Stored records:
--- START ---
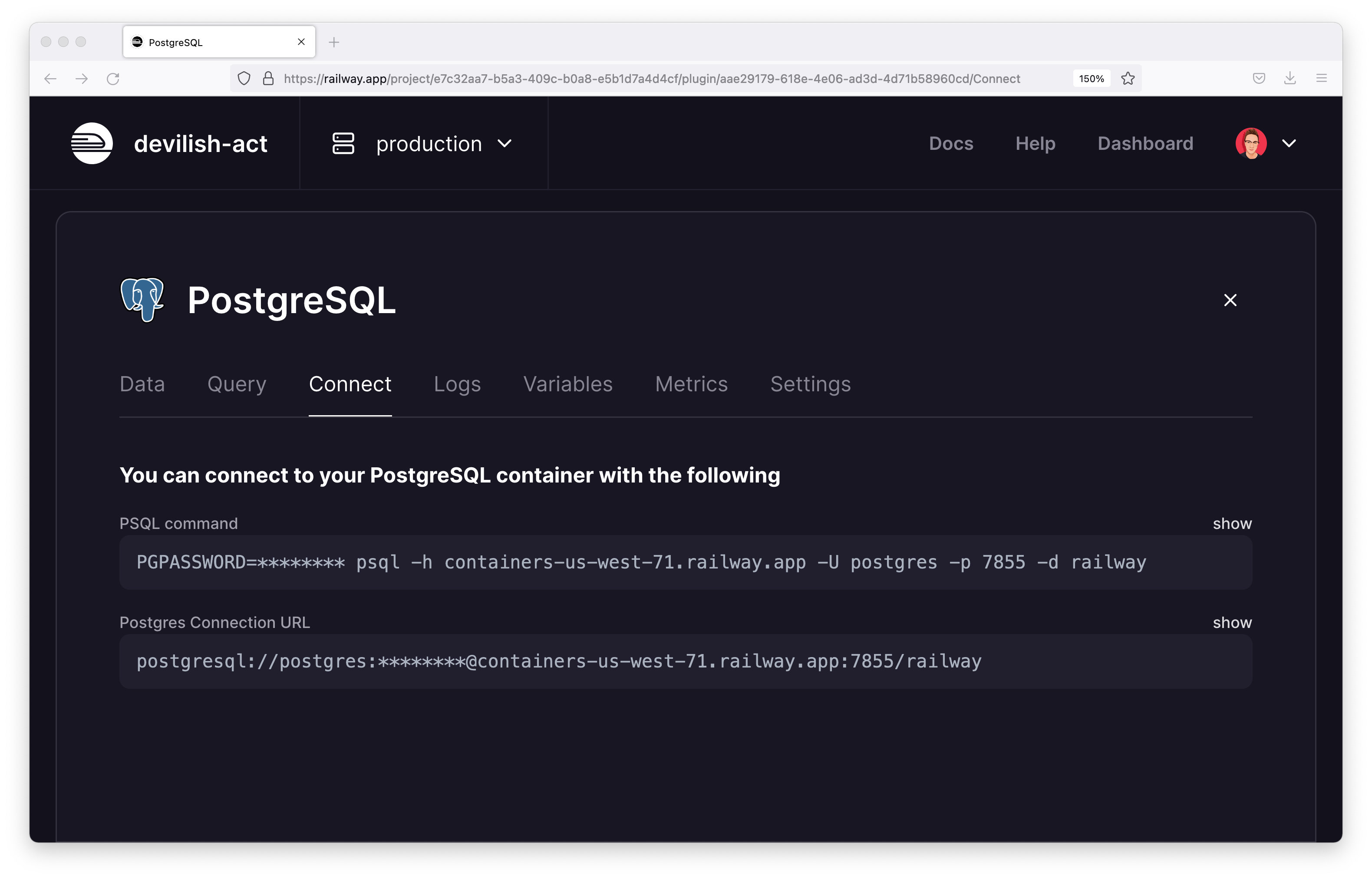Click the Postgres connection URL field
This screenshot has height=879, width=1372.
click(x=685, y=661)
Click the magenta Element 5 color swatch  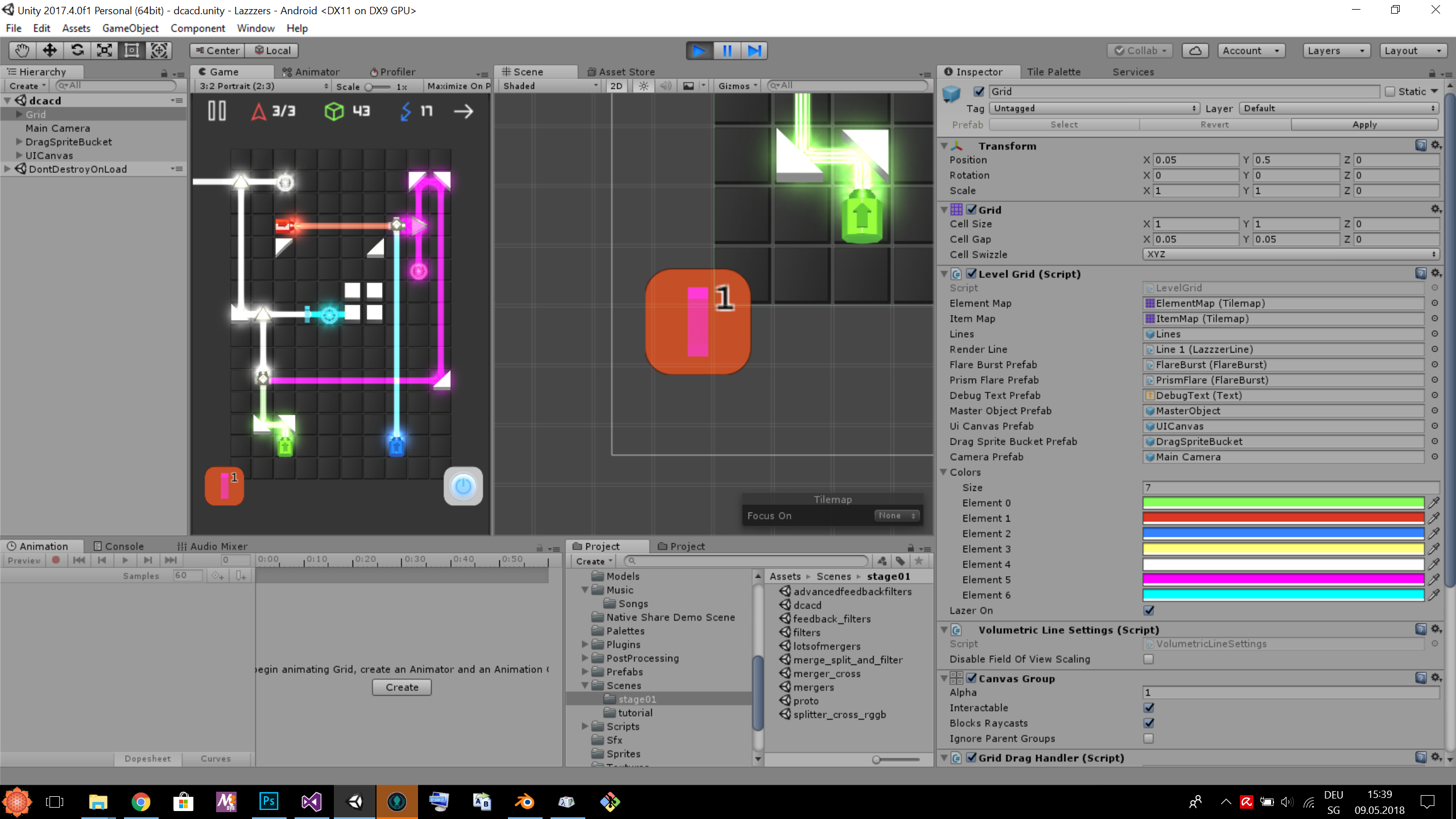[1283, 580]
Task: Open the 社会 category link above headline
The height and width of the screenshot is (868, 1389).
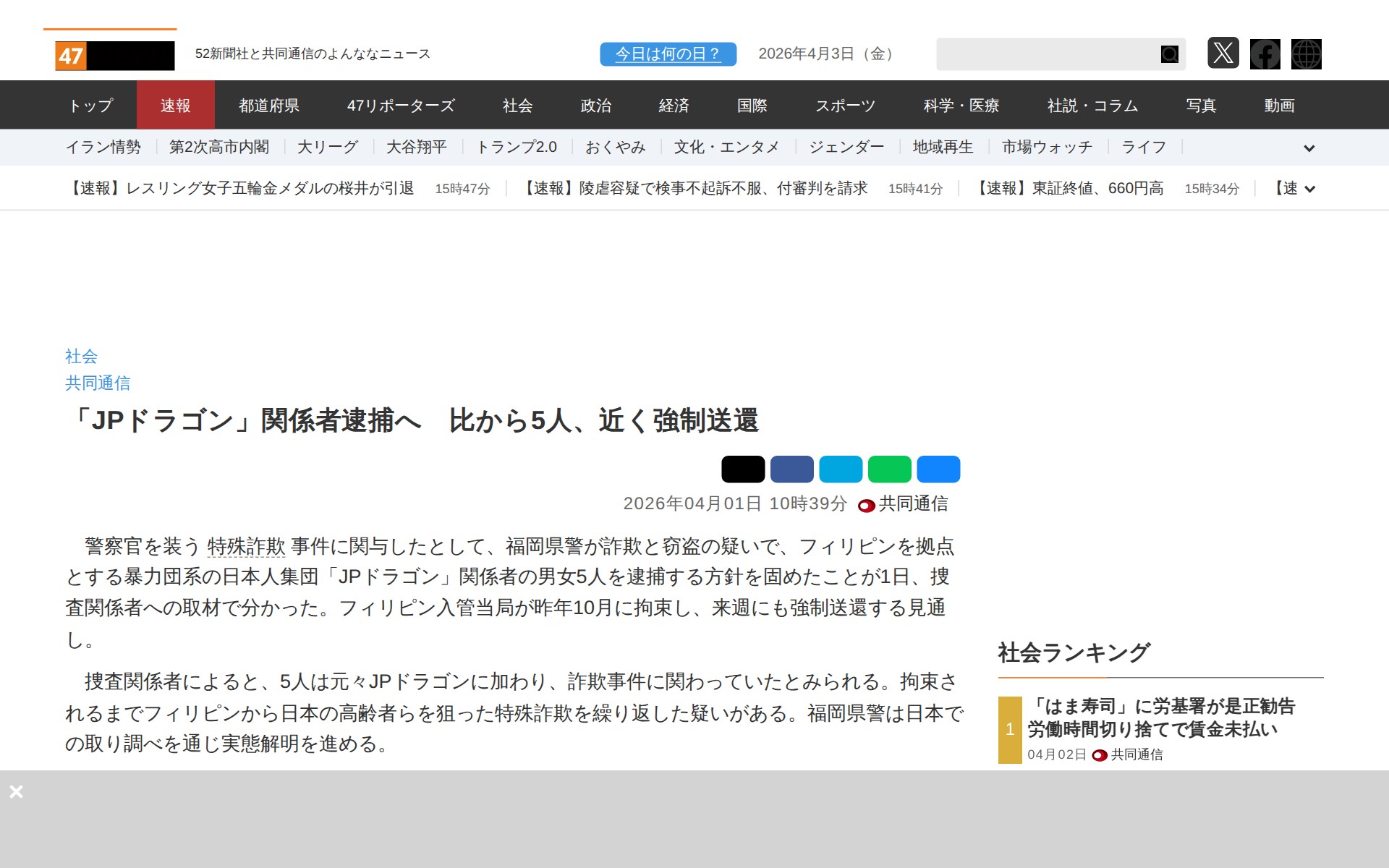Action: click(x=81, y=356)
--- END ---
Exercise prompt:
Would you please print only the lines running from the one with "Task: Open the" to the final line of the entries above, exactly as written and without pictures?

Reply to the task:
Task: Open the 社会 category link above headline
The height and width of the screenshot is (868, 1389).
Action: click(x=81, y=356)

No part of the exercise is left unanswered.